History is central to our identities.  If we don’t know where we came from, we don’t know who we are.  And until quite recently, history was tactile: letters, pictures, artifacts, art.  But the digital era has fundamentally changed how we store the physical artifacts of memory.  Email replaced the letter, digital photography replaced film, scholarship moved online, and much of the most amazing art now exists only on the internet.  While digital certainly has the potential to exist forever, the reality is that it usually has a much shorter shelf-life.  In this way digital is infinitely inferior to physical.  And worse, when it a digital memory is destroyed, all evidence is gone forever.  A letter or grainy photograph can at least linger forgotten in the attic, ripe for rediscovery.  So here’s the bottom line: digital data needs to be treated with care.  It’s not just zeros and ones on a hard drive, but the full text of life and experience.
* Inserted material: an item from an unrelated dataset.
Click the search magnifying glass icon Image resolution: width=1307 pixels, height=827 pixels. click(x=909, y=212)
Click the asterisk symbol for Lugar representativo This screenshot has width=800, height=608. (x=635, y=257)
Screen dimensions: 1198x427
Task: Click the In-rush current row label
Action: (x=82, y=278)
There should be a plan to keep it safe and take care of it.

Backup: Keeping It Safe

At some point, everyone will lose a hard drive.  It is an extremely unnerving experience that can induces panic, rage, and miscellaneous despair.  Why this bizarre combination?  Because you are utterly powerless to stop it.  Hard Drives are mechanical devices and eventually they die, it is a sad truth of the physical universe.  Even solid state drives won’t last forever.  While they don’t have moving parts, there comes a time when individual blocks of memory can no longer accept a charge.  In both standard drives and solid state devices, the estimated lifespan is between five and seven years.  The only defense is to back things up.  Have a plan and use tools that simplify the process.  The more convenient the tools (with automatic being the best), the better you are able to respond to disaster.  People don’t often do things that are hard or painful, manual backup can be both.

Backup tools fall into two major camps: simple file backup and image based backup.   Here’s the important difference: a file based backup is fantastic for backing up pictures, documents, presentations, or the other miscellaneous pieces of a digital life.  Image based backup is used to restore a hard drive that has gone bad.  Both have their place.  Image based tools can require many hours to run, though they backup 100% of the data.  And while file based backup is faster and allows for multiple versions of a give file to be saved, it cannot restore a computer back to its previous state.
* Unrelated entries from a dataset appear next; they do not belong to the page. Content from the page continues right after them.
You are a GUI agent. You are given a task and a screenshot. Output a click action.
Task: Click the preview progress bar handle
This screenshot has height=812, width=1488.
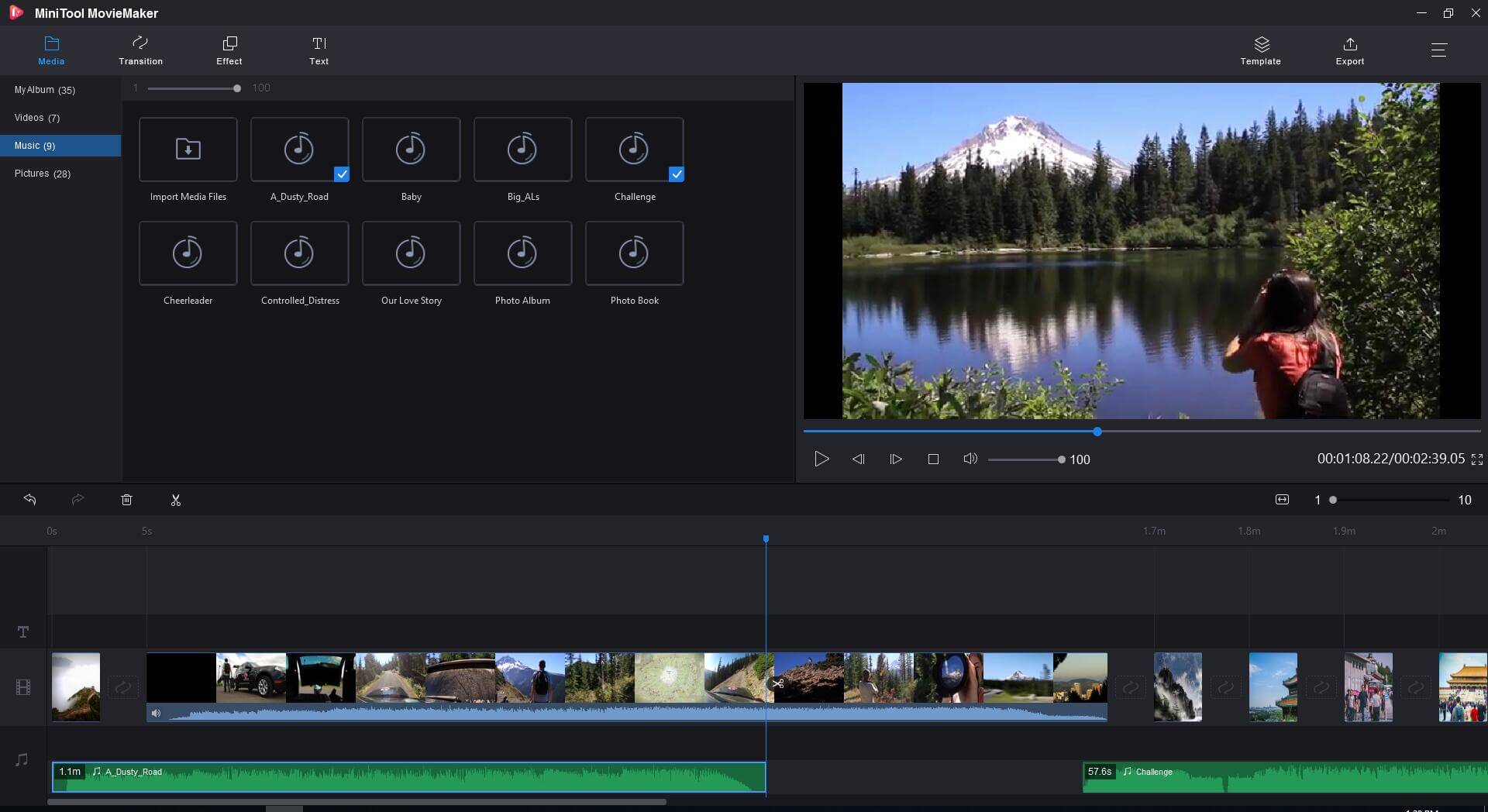(1097, 432)
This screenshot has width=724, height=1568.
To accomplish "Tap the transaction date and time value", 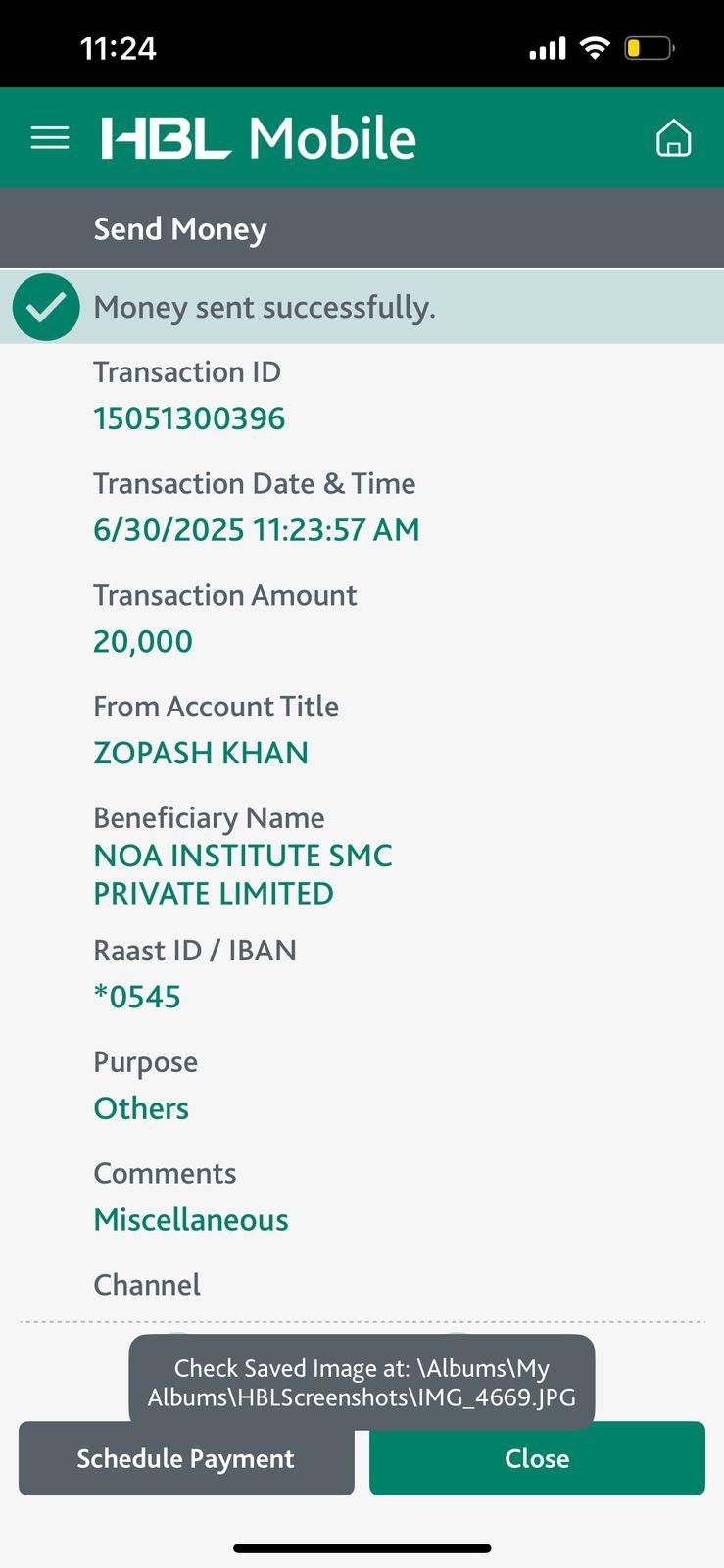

Given the amount of time that an image based backup takes to complete, it is not something that needs to be done every day or even month.  Personally, I image my hard drive after I first set the system up and after I make major changes like the installation of a new program.  In other words, about once or twice per year.  In contrast, I run file based backup once a week.  When I do need to recover from a crashed hard drive, I follow a two step process.  First I restore the programs (through the image) and then I restore the files from my backup.  Fortunately, nearly all modern operating systems include both types of tools.  Mac OS X has Time Machine built-in and Windows Vista has the Backup and Restore Center

Typical of the Mac approach, Time Machine is a comprehensive solution.  It manages both file based and image based backup automatically.  In fact, most users won’t ever need to draw a distinction between the two.  Backup happens automatically and restore is almost as easy.  It consists of clicking the time machine icon and finding the desired file.  For system restore, put in the install disk to click the date to which you want to return the system.
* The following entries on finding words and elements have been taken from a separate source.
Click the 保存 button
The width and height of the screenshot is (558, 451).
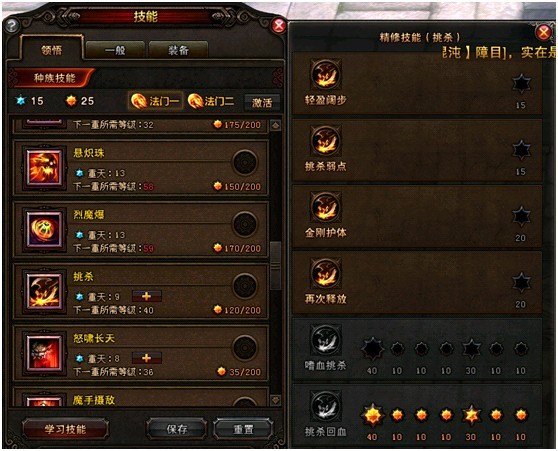pos(177,429)
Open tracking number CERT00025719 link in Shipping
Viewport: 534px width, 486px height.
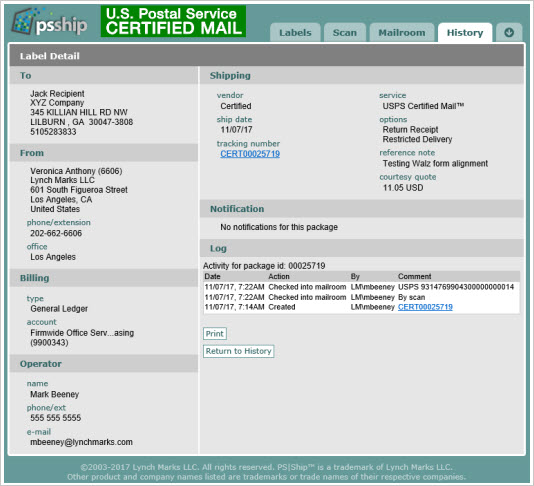[x=250, y=154]
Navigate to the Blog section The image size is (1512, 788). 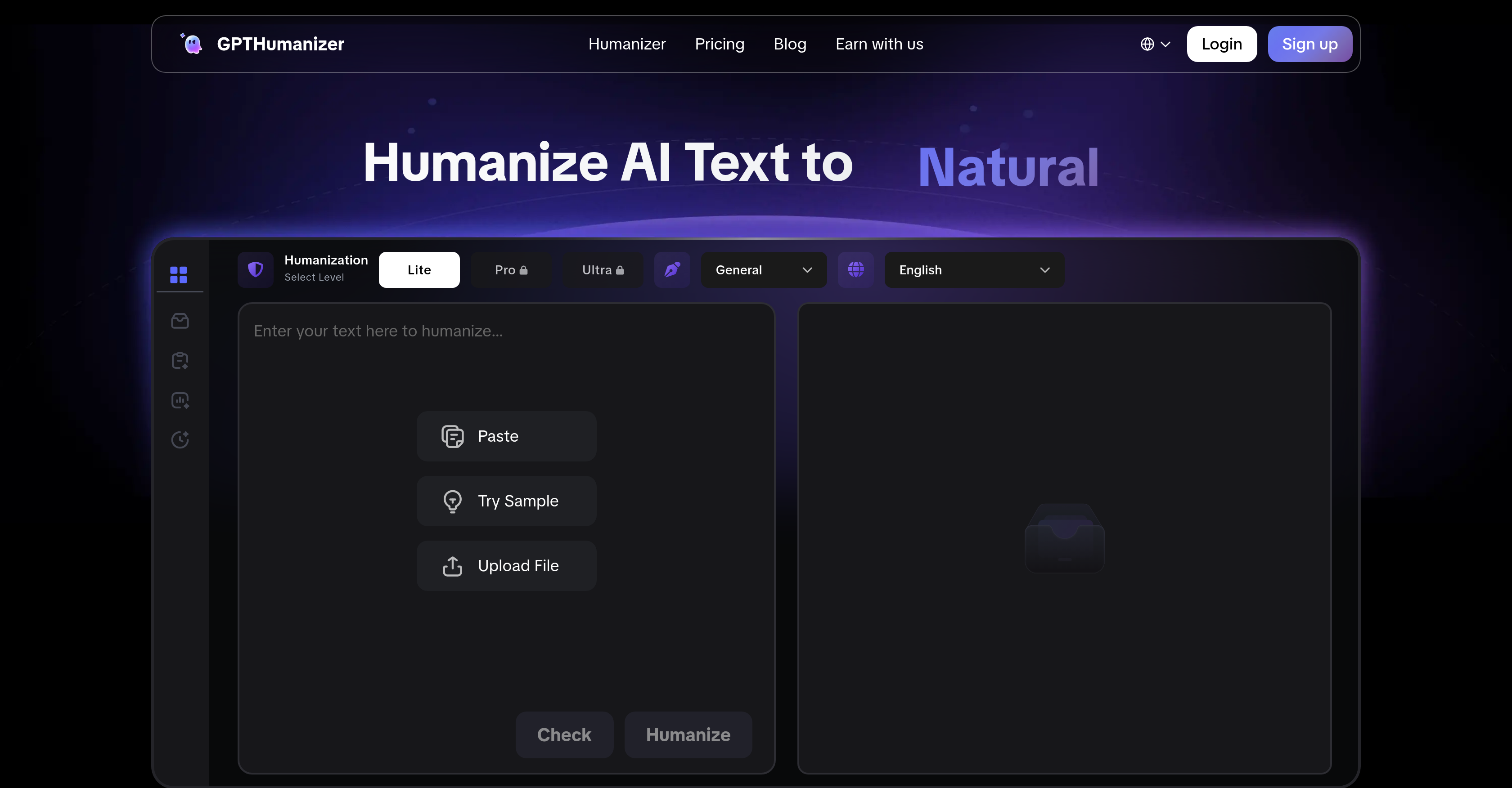(x=789, y=44)
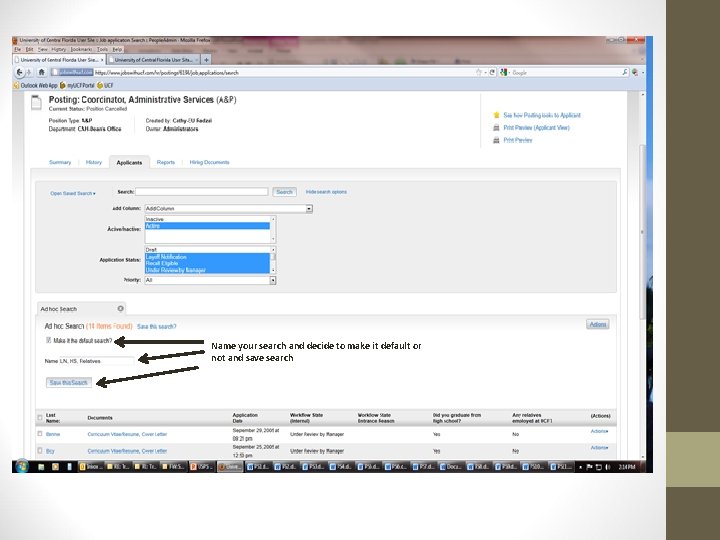720x540 pixels.
Task: Close the Ad hoc Search tab with its X icon
Action: [x=120, y=309]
Windows Vista, in contrast, treats the two as separate entities.  And unfortunately, not all versions of the operating system contain the same tools.  The tools for automatic file backup are omnipresent, but only the business and ultimate versions include the image backup.  In both cases, they are accessed by clicking on “Backup and Restore Center.”  For people who use the home versions of Windows Vista, they will need to use a separate, third party tool for image backup.  DriveImage is one free alternative, though I personally prefer Open Source alternatives (GParted and PartImage, available on the same disk here).

Archive: Taking Care of It

While backup is a good first step, it is important to emphasize that it is only the first step.  When I stop to consider how much of my writing, thoughts and identity are locked up on my computer, it is frightening.  I can’t help but give serious thought to an important question: Will I be able to access my information in ten years?  What about thirty?  What will become of my pictures, digital drawings, files or writings?  Without a little bit of care, these things might become inaccessible; not because of disaster or mechanical, but through obsolescence.

In the battle with time, there are two major issues: 1) Advances in tech make old things obsolete and they fall out of use.  2) Software evolves; companies go out of business, OpenSource projects fail, and file formats change.  These problems require planning in addition to that of backup.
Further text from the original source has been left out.